Clement Fitzleones was an Irish lawyer and judge. He held the offices of Serjeant-at-law and Attorney-General for Ireland and was briefly Deputy to the Chief Baron of the Irish Exchequer.
Neither Ball nor Hart give any details of his family background, but there was a prominent merchant family of that name which is recorded in Dublin since the thirteenth century. In 1281 Geoffrey Fitzleones and his wife Johanna granted the rents from their lands at Ballyardolf to the Convent of the Holy Trinity Probably the most notable member of this family was Patrick FitzLeones, who was Lord Mayor of Dublin in 1477-1478, 1482-1483 and 1494-1495. Patrick was clearly a man of considerable wealth and social standing, who married into the powerful Eustace family, and subsequently married his daughter Margaret to John Barnewall, 3rd Baron Trimlestown, Lord Chancellor of Ireland. If Clement was one of the Dublin family, he was probably the same Clement Fitzleones who was elected one of the Constables of Dublin in 1493.
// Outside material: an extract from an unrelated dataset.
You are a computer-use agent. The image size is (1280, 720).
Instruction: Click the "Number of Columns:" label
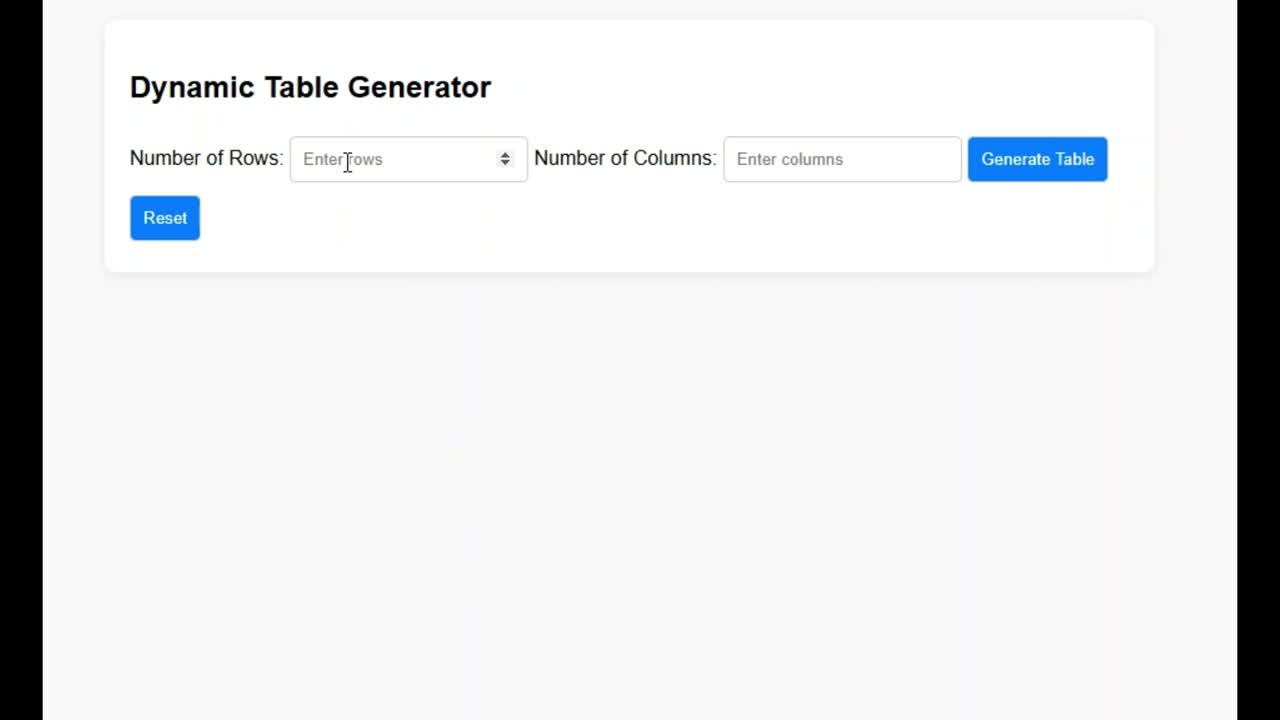tap(625, 158)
In 1493 he was Deputy to the Lord Chief Baron of the Exchequer. According to Elrington Ball the practice of appointing Deputies to this office had begun ten years earlier with the appointment of Oliver FitzEustace, a natural son of Rowland FitzEustace, 1st Baron Portlester as Chief Baron. Oliver, who owed his appointment solely to his father's great influence, was not only lacking in legal training, but was apparently mentally deficient and incapable of speech.
In 1502 Fitzleones was made Attorney General and in 1506 he was promoted to what was then the more senior office of King's Serjeant. In 1509 Patrick Finglas was appointed Serjeant; while two serjeants occasionally acted at the same time, as a rule there was only one, which suggests that Fitzleoenes had recently died.